Segment Start: Given records
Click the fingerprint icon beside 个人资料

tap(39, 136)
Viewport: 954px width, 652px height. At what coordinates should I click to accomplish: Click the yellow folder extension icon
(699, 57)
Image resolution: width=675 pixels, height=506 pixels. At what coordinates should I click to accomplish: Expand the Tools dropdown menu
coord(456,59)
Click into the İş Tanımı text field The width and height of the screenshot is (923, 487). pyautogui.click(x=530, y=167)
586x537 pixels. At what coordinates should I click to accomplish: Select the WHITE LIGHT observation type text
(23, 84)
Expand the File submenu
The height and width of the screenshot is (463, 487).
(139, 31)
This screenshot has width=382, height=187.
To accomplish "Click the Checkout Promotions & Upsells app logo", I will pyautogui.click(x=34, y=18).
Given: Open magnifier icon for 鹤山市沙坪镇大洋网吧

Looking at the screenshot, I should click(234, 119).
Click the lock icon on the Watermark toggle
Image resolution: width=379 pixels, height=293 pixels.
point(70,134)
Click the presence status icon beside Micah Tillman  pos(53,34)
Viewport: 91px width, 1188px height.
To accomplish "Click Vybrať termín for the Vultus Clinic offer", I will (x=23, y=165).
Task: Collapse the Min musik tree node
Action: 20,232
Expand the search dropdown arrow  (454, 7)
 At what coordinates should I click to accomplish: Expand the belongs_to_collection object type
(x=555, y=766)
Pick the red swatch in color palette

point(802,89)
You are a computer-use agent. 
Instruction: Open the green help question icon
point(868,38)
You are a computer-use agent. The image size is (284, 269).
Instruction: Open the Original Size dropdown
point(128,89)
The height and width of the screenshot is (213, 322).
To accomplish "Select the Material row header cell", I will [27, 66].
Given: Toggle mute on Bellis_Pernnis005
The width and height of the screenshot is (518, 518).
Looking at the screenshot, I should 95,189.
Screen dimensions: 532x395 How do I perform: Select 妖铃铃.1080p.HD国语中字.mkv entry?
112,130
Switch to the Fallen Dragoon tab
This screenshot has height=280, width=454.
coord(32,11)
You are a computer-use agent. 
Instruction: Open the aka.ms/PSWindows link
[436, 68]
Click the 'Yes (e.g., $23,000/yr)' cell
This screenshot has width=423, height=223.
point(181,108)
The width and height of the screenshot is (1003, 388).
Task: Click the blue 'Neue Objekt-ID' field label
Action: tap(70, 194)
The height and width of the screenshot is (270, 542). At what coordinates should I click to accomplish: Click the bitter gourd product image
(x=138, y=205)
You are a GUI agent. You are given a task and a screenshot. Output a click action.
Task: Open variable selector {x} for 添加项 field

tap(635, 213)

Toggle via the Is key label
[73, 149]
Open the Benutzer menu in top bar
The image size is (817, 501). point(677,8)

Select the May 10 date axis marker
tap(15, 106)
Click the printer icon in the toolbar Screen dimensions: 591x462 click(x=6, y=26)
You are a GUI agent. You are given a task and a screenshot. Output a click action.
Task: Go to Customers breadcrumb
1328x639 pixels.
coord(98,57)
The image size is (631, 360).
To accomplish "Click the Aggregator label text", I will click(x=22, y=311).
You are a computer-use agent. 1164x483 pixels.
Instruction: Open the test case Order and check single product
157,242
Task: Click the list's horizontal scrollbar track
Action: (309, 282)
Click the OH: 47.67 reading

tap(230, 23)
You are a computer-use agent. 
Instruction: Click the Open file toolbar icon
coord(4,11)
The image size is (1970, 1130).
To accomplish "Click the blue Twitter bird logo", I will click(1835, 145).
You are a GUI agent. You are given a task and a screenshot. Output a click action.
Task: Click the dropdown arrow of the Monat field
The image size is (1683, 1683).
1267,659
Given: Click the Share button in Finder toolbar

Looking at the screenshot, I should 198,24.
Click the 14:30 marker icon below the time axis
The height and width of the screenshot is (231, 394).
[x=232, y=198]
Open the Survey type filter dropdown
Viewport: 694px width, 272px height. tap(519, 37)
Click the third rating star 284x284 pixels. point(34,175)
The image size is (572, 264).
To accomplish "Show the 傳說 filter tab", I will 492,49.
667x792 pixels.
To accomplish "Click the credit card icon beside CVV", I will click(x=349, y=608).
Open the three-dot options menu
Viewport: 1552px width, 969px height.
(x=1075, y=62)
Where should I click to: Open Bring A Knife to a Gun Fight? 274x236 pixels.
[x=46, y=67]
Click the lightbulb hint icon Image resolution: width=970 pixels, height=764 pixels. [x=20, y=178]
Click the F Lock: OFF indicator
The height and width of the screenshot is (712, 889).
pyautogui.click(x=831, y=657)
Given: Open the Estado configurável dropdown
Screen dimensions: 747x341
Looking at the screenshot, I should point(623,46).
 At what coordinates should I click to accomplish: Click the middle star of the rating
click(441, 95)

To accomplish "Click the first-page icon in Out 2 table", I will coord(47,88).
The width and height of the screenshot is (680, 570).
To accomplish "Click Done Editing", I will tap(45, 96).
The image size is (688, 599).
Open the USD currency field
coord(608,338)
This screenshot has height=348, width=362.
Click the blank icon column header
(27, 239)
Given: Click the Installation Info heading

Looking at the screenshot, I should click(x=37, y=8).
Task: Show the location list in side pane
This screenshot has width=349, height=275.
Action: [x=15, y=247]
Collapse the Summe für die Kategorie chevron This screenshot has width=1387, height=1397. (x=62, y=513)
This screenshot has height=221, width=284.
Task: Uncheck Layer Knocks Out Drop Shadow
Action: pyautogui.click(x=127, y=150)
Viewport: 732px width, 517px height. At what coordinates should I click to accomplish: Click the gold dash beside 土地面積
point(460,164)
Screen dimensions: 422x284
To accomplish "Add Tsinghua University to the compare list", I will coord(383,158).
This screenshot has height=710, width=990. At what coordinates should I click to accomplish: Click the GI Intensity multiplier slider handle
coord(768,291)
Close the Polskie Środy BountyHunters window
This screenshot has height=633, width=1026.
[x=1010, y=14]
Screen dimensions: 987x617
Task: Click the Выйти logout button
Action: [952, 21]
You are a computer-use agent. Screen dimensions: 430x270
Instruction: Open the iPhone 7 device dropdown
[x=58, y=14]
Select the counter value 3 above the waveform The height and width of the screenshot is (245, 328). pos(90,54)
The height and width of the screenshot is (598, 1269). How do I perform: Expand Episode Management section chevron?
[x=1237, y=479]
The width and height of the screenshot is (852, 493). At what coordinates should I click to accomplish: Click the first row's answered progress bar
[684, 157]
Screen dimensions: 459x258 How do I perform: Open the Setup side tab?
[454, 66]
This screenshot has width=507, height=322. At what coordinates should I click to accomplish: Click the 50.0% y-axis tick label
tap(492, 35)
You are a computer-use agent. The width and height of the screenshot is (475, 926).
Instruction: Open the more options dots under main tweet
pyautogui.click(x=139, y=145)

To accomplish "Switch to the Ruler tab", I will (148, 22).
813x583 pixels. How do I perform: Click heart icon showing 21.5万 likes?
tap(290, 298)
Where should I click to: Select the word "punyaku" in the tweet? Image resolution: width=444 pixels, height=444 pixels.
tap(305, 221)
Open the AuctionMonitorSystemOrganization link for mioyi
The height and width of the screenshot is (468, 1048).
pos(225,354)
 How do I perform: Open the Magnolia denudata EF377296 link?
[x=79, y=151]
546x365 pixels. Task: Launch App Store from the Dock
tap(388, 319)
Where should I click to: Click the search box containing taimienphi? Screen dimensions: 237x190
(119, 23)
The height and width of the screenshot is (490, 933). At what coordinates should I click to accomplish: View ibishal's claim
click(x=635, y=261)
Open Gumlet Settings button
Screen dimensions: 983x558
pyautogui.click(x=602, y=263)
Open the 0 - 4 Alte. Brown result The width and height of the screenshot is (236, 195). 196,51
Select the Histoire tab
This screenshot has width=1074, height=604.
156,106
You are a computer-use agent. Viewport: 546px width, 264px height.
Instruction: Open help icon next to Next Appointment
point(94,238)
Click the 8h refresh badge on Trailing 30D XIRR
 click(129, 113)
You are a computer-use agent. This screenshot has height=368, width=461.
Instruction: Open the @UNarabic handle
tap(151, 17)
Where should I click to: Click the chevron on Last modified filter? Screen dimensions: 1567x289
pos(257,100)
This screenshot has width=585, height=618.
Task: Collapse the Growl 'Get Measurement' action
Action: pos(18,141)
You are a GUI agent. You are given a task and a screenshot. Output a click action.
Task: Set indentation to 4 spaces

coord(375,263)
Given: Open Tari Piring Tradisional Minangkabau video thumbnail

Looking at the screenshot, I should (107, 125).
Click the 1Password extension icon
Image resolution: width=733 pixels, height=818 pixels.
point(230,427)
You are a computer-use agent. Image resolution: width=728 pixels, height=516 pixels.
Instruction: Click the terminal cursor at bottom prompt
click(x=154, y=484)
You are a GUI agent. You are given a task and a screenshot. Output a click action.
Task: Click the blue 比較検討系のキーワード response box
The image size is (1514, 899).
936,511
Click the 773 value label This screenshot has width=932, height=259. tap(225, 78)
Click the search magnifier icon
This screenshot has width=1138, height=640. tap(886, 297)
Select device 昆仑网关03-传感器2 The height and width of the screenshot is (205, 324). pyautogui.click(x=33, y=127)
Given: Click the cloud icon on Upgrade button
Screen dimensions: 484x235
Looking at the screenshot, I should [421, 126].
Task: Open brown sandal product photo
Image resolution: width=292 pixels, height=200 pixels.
Segment End: Given records
* [Problem statement] Return every line in the listing that contains the word "Switch".

* [Result]
Switch to the Fallen Dragoon tab
To accomplish "Switch to the Ruler tab", I will (148, 22).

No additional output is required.